Friday, May 22, 2009

Tonight's Movie: The Young Victoria (2009)

I was fortunate to be able to view THE YOUNG VICTORIA on British Airways recently, given that the film -- released in the U.K. in March 2009 -- still doesn't have a U.S. release date.

As it happened, I enjoyed this film so much that I watched it again ten days later on the flight home! I liked this film as much as any movie I've seen in the last few years, and I'm anxious to obtain it on DVD.

THE YOUNG VICTORIA stars Emily Blunt (THE DEVIL WEARS PRADA, THE JANE AUSTEN BOOK CLUB) and Rupert Friend (2005's PRIDE AND PREJUDICE) as Queen Victoria and Prince Albert.

Victoria and Albert found in each other true love and soulmates, despite the fact that theirs was a marriage engineered by Victoria's maternal uncle, King Leopold of Belgium (Thomas Kretschmann). (Leopold, as a matter of fact, was also Albert's paternal uncle, making Victoria and Albert first cousins.) The film depicts Victoria and Albert's romance and early married life against the backdrop of her accession to the throne at the age of 18.

Emily Blunt does an outstanding job capturing both Victoria's regal steeliness and her youthful uncertainty and isolation, as well as her temper. Rupert Friend is dashing and sympathetic as the man who finds much more than he hoped resulting from his uncle's dynastic machinations, and who then must deal with the awkwardness of being husband but not ruler.

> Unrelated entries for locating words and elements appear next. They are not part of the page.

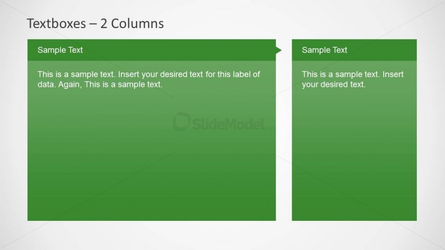
Task: Click the SlideModel watermark logo icon
Action: point(181,122)
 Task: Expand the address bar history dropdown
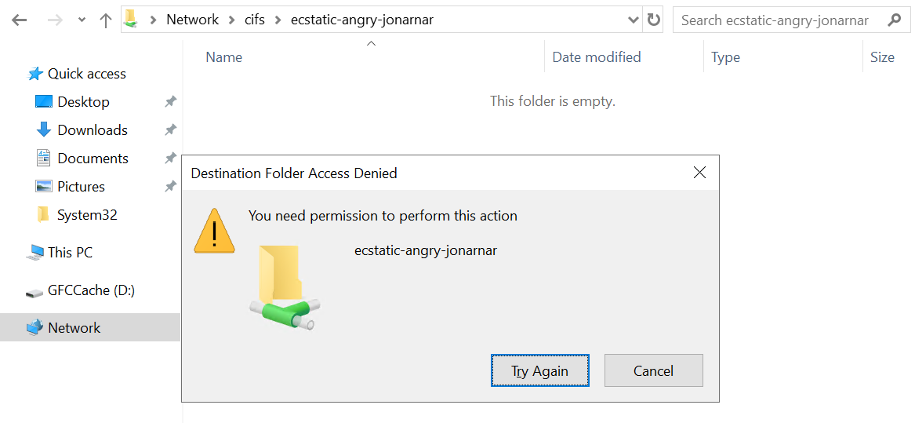634,20
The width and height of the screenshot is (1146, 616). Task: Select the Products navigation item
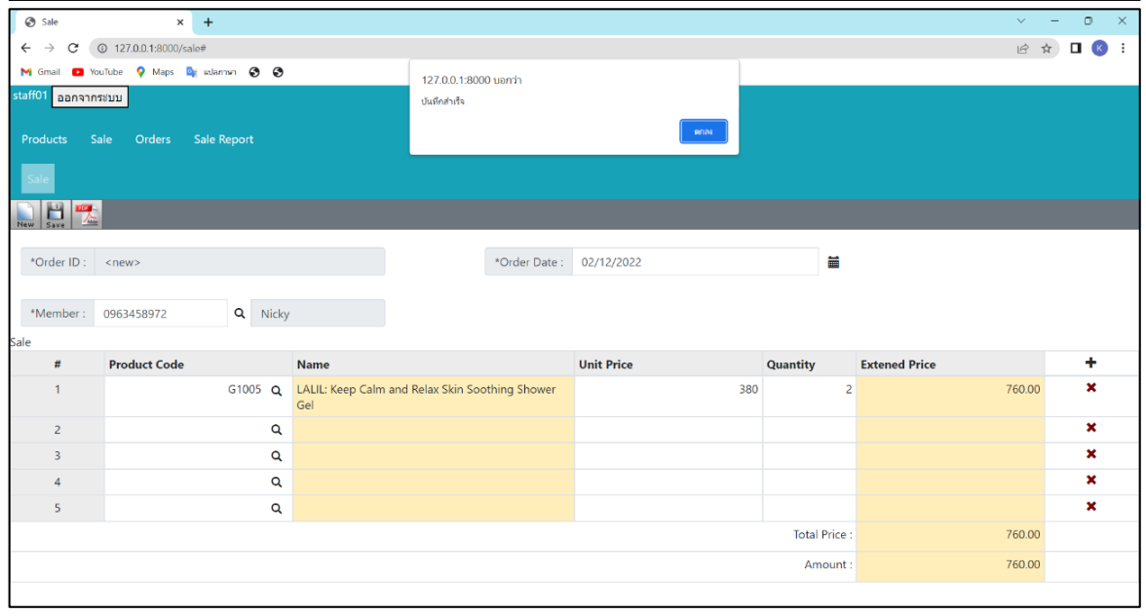click(x=43, y=138)
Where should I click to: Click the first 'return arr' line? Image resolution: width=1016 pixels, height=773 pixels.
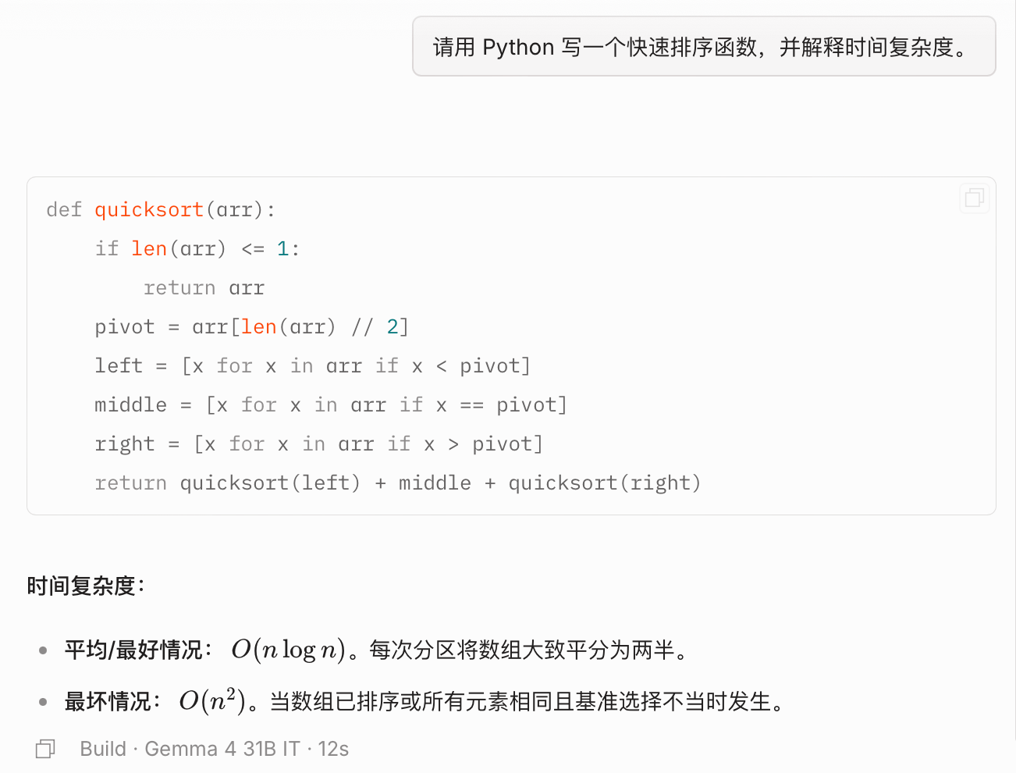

The supporting cast includes Paul Bettany as Lord Melbourne, the Prime Minister Victoria relied on in the early years of her reign; Miranda Richardson as Victoria's mother, the Duchess of Kent; Jim Broadbent as King William; Harriet Walter as Queen Adelaide; and Mark Strong as Sir John Conroy.

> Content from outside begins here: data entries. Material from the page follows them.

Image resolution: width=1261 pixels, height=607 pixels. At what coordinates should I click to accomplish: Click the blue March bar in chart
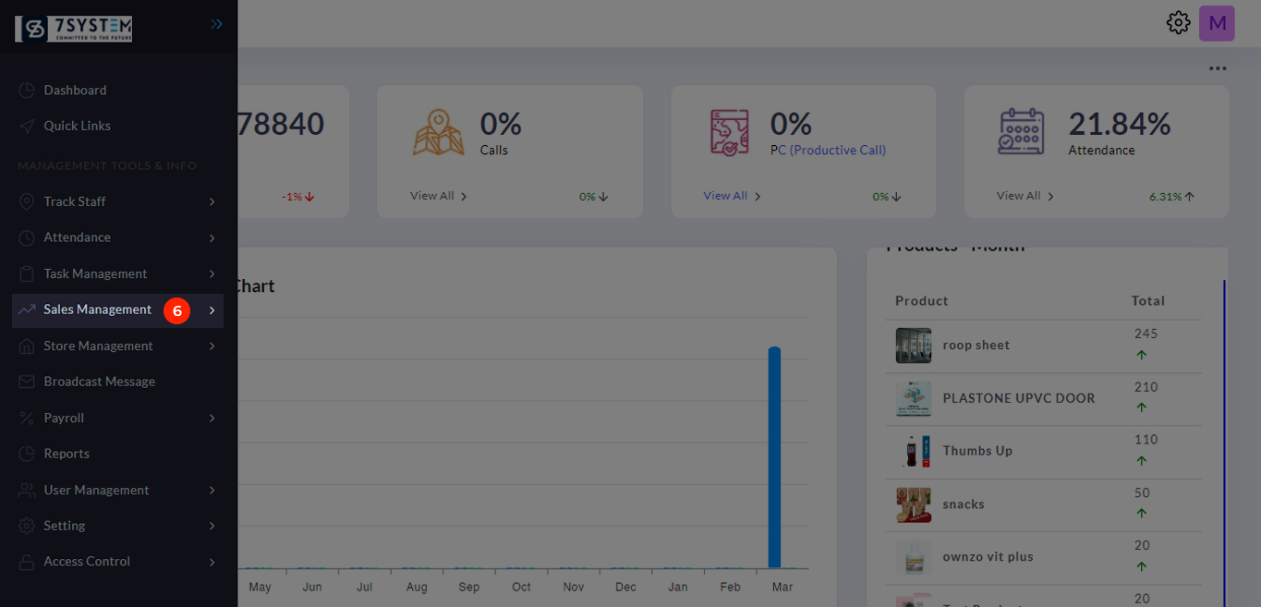(x=774, y=457)
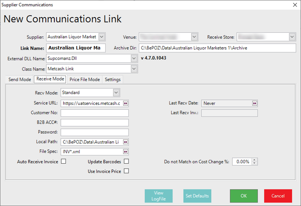
Task: Click the Service URL browse arrow icon
Action: pos(125,103)
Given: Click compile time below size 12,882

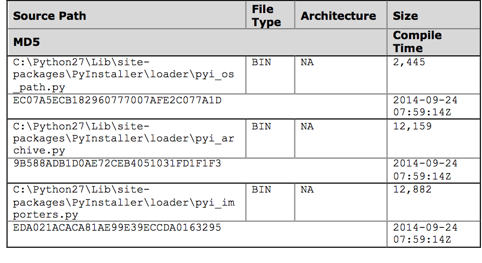Looking at the screenshot, I should click(425, 233).
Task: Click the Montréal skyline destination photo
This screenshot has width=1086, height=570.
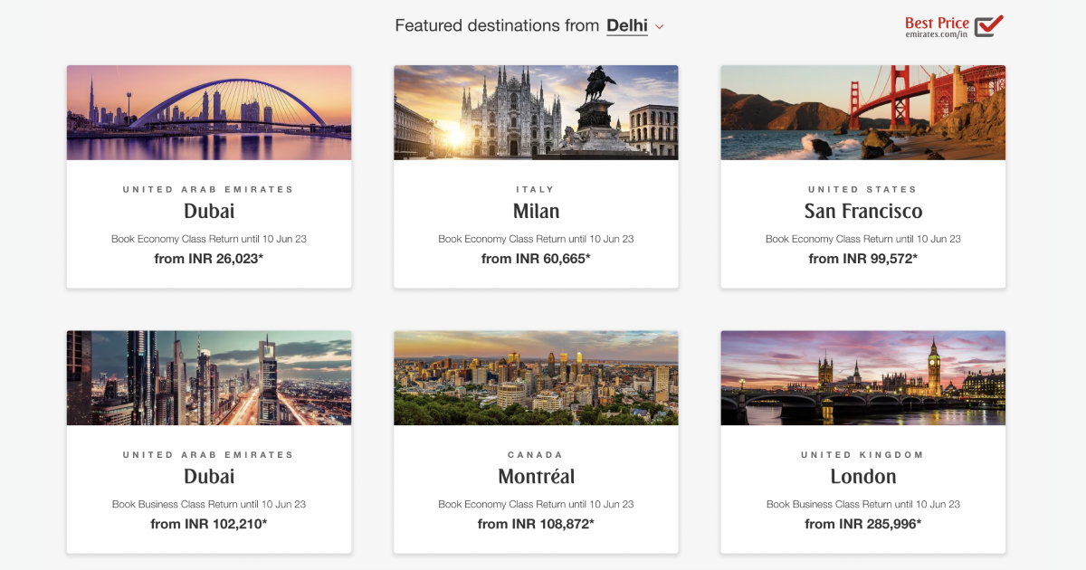Action: point(536,377)
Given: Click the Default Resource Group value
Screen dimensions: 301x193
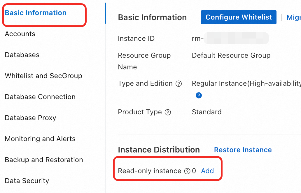Looking at the screenshot, I should tap(231, 55).
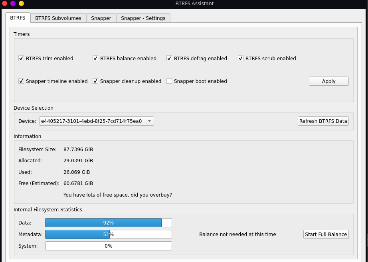Image resolution: width=368 pixels, height=262 pixels.
Task: Uncheck BTRFS balance enabled
Action: click(95, 58)
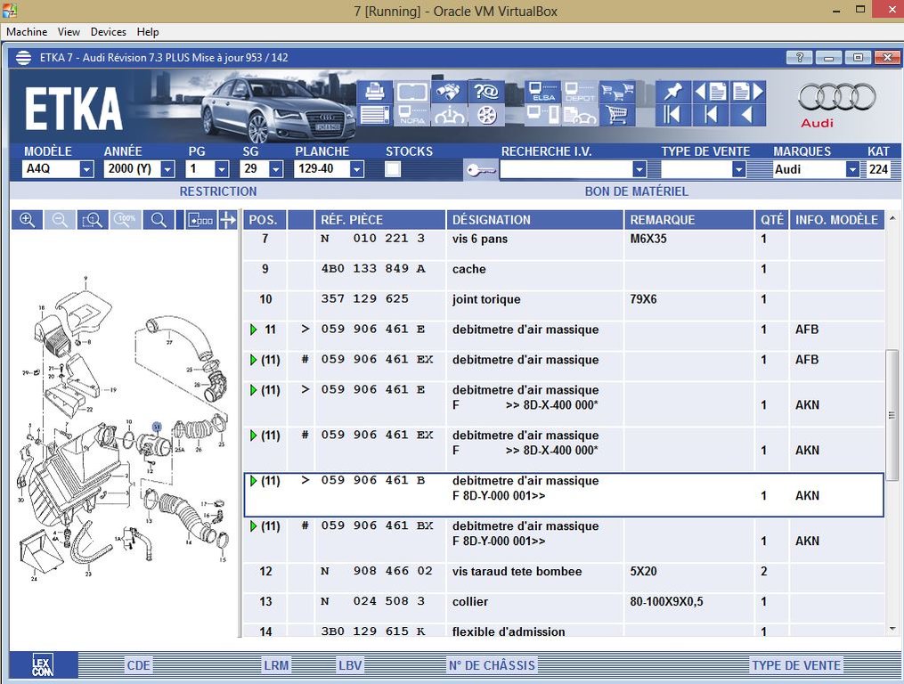Click the key icon beside Recherche I.V.
The image size is (904, 684).
tap(481, 169)
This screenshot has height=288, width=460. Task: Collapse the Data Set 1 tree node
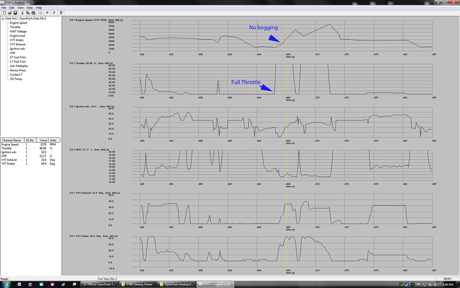pos(3,19)
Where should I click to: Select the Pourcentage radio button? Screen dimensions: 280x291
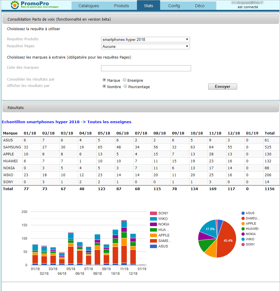pos(125,86)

I have spent a little time this week reviewing a couple of biographies on my shelves, including QUEEN VICTORIA: A PERSONAL HISTORY by Christopher Hibbert, and was pleasantly surprised to realize that even some minor details which I assumed were modern dramatic license (Albert helping Victoria put on her stockings?!) are actually documented as fact. The most glaring inaccuracy I found concerns the assassination attempt on the Queen when she and Albert were newlyweds; although Albert protected the Queen, it did not have the same...impact...on Albert as depicted in the film.

The film does a great deal to dispel the longstanding old myth that Queen Victoria was a prude; indeed, the Queen was a very happily married woman, though she regretted that consequently she had to endure childbirth nine times. (Motherhood, unfortunately, was not Victoria's strong point.)

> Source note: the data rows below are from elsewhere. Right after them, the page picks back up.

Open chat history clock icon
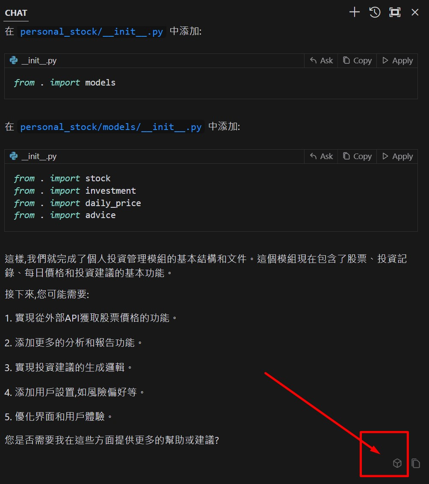 point(375,12)
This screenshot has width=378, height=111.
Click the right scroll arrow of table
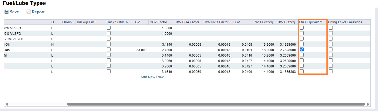pos(368,104)
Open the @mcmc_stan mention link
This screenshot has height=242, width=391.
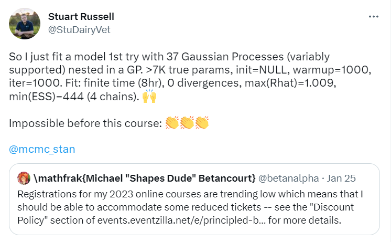click(42, 149)
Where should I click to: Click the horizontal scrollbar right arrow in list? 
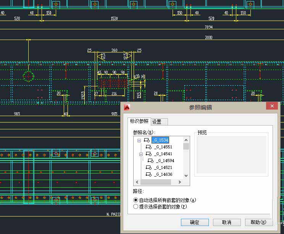pos(179,182)
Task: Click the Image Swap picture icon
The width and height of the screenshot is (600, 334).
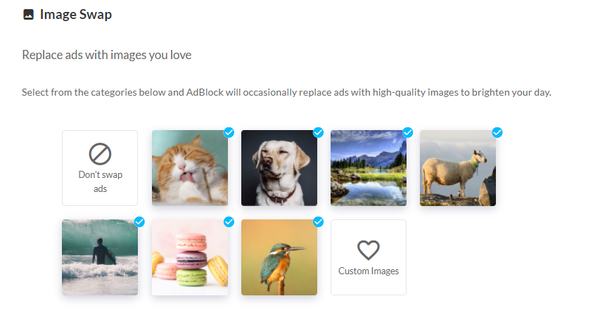Action: pos(28,14)
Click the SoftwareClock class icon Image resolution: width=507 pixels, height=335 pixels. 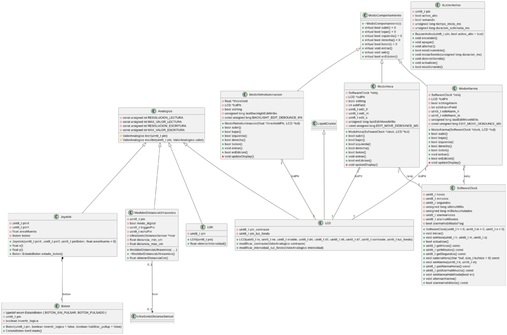pos(446,188)
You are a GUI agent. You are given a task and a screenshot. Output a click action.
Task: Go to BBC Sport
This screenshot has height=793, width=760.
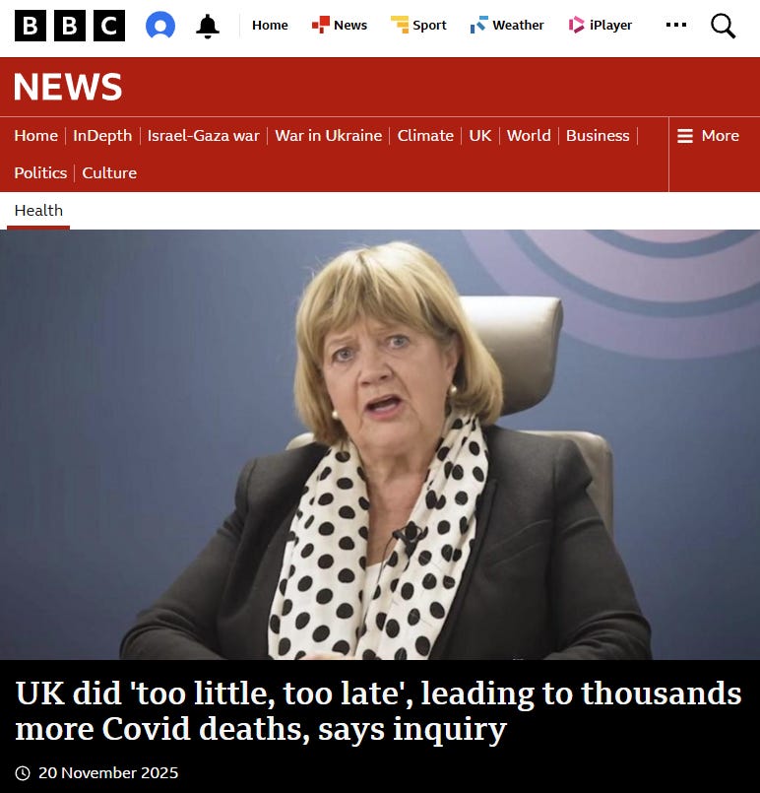418,25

On my second viewing of the film, I was amused to realize that King Leopold's Belgian palace was actually Britain's Blenheim Palace, ancestral home of the Dukes of Marlborough and the Churchill family. When King Leopold had a discussion in his library, it was actually Blenheim's Long Library -- easily distinguished by the large statue of Britain's Queen Anne at one end (click link for photo) -- which I had stood in just 48 hours previously. Blenheim's exteriors are used as well.

As it happens, the week we visited Blenheim the palace hosted filming of Emily Blunt's new movie, GULLIVER'S TRAVELS, in which she plays the Princess of Lilliputia. Jack Black plays Gulliver. (Okaaaaay...!) I'll write more about Blenheim in a future post.

Royal trivia: Victoria and Albert's direct descendant, Princess Beatrice of York (currently 5th in line to the throne) can be glimpsed as a lady-in-waiting in the film's opening coronation scenes.

The film was directed by Jean-Marc Vallee. It runs 100 minutes.

THE YOUNG VICTORIA is very highly recommended.

Update: I posted additional thoughts in July.


Blogger Missy said...

I'd like to see this. I wrote paper on young Victoria in AP European History years ago. I guess if it doesn't have a theater run here, I'll have to attempt converting my DVD player to a 0-region mode.


10:57 AM  
Blogger Raquel Stecher said...

This looks absolutely exquisite. I can't wait until it's available in the states!

6:39 PM  
Blogger Irene said...

I so hope this gets a release date soon. Also, I was thinking Gulliver's Travels sounds interesting until I saw Jack Blacks name. Ugh.